Bull or bear, the trend is your friend. Next, use the Average Directional Index to determine a trend's strength.
Bull or Bear, the trend is your friend, say traders. So when it comes to determining your opinion of a trend’s strength, the Average Directional Index can help you screen for BFFs.
A compass can be a great tool for unfamiliar territory, but it has limitations. It can tell you direction, yet it doesn’t necessarily lead you to the right trail. Sometimes you need help with the topography—a friendly trail guide who’s been there. Likewise, when trading, it may benefit you to decide the strength of a trend, not just the direction.
The Average Directional Index, or ADX, is just such an indicator. It can potentially help you determine if a trend is what you are looking for.

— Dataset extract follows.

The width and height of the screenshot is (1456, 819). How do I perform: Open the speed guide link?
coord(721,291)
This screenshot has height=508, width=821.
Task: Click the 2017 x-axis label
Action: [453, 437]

The ADX doesn’t bother with direction, but rather the strength of the trend. The ADX is the moving average used with the Directional Movement Index; both use a scale of 0 to 100 (See Figure 1). Actually, ADX can be used with any trending technical indicator. You can use it on weekly, daily, or intra-day charts. The typical time setting is 14 periods.
The ADX calculation can be complicated. But in a nutshell, the stronger the trend—bull or bear—the higher ADX goes. The degree of directional movement is determined by the difference between the current and previous highs and lows.
FIGURE 1: AVERAGE DIRECTIONAL INDEX (ADX) ON PAPERMONEY® As the ADX (red line) oscillates between 0-100, it tells you how strong the trend is—whether bull or bear (0 is weakest, 100 is strongest). The DI+ and DI- (yellow and blue lines) provide you with confirmation signals of the trend where they cross. For illustrative purposes only. Past performance does not guarantee future results.
When you’re using the ADX, relevant levels can be determined based on past price action, but it’s common for some traders to use 20 and 40 as key levels. Figure 2 below provides a few key points for you to remember about the direction and position of the ADX line relative to these levels.
Look at the correction that began last July on the Dow Jones Industrial Average (DJI) (Figure 1), when it lost nearly 16%. In the area highlighted, you’ll notice the DI- (blue) crossed above the DI+ (yellow), indicating according to this approach, the beginning of a bearish trend. Now fold in the ADX, you’ll notice that it is above the 20 line (red), an indication of strength in the trend. The chart offers what this study considers a trend reversal confirmation from the DI- and DI+, as well as an indication that the signal may have sufficient strength.
The next time you decide you see an indication that the trend is changing and you need to decide whether to stick to the path or take another, consider incorporating the ADX. It can confirm the strength of a signal. It beats greeting every chart signal you come across with something reminiscent of Sir Henry Morton Stanley’s famous question to his soon-to-be pal: “Dr. Livingstone, I presume?” And be not quite sure of the answer you’ll get.